In World of Warcraft there are 2 items that are said to bring luck to the owner. These are the “Rabbit’s foot” and the “Lucky charm.” These items drop off common mobs around the world. There is a group of players that strongly believes that carrying around one or more of these items increases your luck in loot drops. People often use specific events and strokes of luck to prove that they “work.” I myself don’t believe it has any effect at all but still have a “Rabbit’s foot” in my inventory because you never know. [World of Warcraft, male, 41]
[Some believe] that carrying or owning items whose names implied good luck (Fortune Egg, Millionaire’s desk, 4 Leaf Mandragora Bud) would increase drop rates despite no evidence to prove this. I’ll admit to doing it myself! [Final Fantasy XI, female, 25]
In Anarchy Online, some people believed that wearing certain gear was the way to gain certain drops and would spend hours farming gear so that they could farm other gear. [Anarchy Online, male, 33]

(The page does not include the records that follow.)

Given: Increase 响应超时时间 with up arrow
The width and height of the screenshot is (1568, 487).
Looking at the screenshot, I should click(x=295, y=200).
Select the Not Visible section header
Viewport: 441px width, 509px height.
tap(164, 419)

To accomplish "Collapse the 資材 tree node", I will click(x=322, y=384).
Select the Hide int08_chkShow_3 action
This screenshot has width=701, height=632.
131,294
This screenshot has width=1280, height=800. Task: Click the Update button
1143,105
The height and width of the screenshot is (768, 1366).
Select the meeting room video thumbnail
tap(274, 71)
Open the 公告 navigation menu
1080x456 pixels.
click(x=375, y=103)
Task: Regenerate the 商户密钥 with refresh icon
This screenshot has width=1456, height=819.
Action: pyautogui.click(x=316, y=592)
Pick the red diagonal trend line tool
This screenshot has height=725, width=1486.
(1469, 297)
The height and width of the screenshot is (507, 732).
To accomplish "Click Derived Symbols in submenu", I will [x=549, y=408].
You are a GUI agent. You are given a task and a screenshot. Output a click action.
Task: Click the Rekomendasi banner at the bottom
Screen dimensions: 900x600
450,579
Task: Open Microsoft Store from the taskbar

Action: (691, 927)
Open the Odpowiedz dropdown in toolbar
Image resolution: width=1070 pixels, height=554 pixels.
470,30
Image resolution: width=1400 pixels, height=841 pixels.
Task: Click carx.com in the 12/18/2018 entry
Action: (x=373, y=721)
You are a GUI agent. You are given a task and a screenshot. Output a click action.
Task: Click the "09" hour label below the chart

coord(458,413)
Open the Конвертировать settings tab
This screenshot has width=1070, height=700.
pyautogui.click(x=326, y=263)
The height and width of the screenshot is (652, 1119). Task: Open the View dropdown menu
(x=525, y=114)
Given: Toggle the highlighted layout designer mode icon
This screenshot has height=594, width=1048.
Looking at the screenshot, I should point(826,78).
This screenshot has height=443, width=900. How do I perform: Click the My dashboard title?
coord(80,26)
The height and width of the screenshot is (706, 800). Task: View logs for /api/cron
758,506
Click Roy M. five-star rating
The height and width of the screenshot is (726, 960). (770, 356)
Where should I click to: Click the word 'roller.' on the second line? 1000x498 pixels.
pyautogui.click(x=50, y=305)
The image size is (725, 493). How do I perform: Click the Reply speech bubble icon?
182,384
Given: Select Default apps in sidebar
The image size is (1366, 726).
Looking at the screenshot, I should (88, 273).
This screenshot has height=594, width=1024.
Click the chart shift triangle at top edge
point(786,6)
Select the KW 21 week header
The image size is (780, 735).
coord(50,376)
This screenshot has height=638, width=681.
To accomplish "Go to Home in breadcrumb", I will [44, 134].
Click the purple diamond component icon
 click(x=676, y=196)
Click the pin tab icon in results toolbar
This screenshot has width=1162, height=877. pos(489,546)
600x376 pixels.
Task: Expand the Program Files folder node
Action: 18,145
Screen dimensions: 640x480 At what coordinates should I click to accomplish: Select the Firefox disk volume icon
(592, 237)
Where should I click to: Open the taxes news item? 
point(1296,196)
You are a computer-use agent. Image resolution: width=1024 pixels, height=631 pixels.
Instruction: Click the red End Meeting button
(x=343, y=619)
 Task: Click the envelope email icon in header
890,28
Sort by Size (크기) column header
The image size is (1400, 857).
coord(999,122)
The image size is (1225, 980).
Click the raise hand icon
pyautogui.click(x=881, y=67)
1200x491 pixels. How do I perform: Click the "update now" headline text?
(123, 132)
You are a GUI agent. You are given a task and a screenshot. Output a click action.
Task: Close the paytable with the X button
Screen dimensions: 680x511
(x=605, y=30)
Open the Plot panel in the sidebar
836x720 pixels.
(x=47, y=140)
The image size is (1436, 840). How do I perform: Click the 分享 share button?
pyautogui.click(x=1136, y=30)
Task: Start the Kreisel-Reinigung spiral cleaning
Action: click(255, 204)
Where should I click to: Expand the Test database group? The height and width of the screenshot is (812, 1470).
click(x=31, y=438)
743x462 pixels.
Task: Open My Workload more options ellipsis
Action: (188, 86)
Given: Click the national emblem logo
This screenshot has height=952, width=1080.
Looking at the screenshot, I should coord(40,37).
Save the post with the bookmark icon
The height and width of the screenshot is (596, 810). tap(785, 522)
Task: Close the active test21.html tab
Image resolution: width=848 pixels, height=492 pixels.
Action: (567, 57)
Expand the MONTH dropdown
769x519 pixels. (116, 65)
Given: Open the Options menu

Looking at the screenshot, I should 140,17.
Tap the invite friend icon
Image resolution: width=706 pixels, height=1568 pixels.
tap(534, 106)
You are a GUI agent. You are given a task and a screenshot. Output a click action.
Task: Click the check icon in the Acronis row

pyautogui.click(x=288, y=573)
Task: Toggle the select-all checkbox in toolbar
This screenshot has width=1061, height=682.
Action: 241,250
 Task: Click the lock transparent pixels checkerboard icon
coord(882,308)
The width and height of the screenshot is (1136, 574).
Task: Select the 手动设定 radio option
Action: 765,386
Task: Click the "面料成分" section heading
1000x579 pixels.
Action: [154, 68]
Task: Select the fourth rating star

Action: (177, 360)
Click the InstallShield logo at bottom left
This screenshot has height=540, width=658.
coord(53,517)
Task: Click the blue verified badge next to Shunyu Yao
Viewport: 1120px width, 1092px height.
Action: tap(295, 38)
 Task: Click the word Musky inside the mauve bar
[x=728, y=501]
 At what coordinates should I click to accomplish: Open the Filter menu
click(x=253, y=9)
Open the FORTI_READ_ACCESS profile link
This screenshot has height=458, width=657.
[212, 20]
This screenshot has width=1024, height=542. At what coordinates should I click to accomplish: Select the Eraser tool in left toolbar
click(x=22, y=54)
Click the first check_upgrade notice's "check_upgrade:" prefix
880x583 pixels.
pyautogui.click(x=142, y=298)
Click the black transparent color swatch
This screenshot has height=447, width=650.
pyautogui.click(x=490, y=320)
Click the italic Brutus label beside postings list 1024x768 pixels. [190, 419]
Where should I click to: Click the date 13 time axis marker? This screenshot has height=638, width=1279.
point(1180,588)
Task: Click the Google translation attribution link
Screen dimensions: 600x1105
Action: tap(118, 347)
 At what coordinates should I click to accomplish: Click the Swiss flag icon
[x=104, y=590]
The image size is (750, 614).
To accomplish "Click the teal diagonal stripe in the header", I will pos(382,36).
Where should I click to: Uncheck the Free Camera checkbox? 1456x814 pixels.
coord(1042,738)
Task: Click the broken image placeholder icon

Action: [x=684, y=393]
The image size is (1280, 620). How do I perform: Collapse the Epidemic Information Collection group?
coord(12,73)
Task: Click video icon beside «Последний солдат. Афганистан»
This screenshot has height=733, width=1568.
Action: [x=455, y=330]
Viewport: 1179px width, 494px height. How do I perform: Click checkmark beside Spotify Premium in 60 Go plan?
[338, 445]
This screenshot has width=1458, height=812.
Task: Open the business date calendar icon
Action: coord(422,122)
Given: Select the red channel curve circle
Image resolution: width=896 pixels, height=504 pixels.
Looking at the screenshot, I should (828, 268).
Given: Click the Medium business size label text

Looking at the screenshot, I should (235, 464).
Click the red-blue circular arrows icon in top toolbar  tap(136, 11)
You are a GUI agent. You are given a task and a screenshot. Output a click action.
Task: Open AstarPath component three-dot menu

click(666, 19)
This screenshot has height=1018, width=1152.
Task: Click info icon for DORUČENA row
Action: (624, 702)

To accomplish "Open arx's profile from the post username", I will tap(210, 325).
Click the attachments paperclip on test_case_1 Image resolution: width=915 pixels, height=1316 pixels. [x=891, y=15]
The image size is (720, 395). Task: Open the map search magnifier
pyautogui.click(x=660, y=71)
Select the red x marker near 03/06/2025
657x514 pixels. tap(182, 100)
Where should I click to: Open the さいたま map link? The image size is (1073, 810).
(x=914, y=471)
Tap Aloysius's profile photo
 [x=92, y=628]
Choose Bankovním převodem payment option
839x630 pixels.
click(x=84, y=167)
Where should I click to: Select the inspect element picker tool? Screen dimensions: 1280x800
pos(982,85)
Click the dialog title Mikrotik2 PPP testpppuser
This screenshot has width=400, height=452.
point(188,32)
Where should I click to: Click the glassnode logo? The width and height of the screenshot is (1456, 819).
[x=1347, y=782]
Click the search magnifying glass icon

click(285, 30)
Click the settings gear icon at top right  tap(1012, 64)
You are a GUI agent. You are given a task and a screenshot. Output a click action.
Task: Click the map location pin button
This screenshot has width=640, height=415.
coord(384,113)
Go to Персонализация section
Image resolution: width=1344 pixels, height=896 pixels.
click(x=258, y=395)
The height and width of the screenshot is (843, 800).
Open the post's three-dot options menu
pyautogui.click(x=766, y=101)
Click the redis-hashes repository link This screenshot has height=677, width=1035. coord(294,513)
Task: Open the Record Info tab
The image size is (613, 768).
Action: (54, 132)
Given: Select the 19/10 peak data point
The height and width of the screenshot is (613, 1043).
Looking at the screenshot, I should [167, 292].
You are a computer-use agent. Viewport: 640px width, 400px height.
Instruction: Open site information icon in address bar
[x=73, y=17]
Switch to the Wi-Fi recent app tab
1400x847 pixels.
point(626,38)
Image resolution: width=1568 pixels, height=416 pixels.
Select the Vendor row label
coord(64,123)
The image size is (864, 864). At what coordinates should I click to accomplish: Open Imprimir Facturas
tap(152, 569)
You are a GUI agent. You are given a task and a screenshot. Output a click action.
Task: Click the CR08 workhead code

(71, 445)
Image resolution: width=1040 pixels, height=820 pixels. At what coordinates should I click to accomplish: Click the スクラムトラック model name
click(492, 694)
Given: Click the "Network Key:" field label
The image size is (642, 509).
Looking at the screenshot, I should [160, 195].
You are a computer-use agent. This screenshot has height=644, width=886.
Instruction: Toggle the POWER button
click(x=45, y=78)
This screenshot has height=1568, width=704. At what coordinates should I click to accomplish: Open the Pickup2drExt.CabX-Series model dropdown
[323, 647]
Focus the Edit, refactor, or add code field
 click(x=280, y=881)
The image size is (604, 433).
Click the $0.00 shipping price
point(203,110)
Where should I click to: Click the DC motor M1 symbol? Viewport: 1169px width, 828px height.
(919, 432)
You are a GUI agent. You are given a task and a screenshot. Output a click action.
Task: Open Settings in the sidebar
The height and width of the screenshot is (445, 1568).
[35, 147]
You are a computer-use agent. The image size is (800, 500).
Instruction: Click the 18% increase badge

What’s particularly intriguing in this set of narratives is that some players explicitly state that they do not believe in the superstition but follow it anyway.
Over-Enchanting
Another type of high-risk action occurs in games in which players are allowed to over-enchant equipment. In many games, players can enchant an item to give it a bonus, whether to combat skills or the character’s traits. In some of these games, the player can enchant the same item multiple times. Once the player has reached a certain threshold, there is a chance that the item may be destroyed in the process. Over-enchanting refers to the process of enchanting an item beyond its safety threshold. The risk of item destruction is proportionate to the number of existing enchantments over the threshold. Given the daunting risk of destroying a valuable piece of equipment, over-enchanting is a high-risk gamble ripe for superstitions.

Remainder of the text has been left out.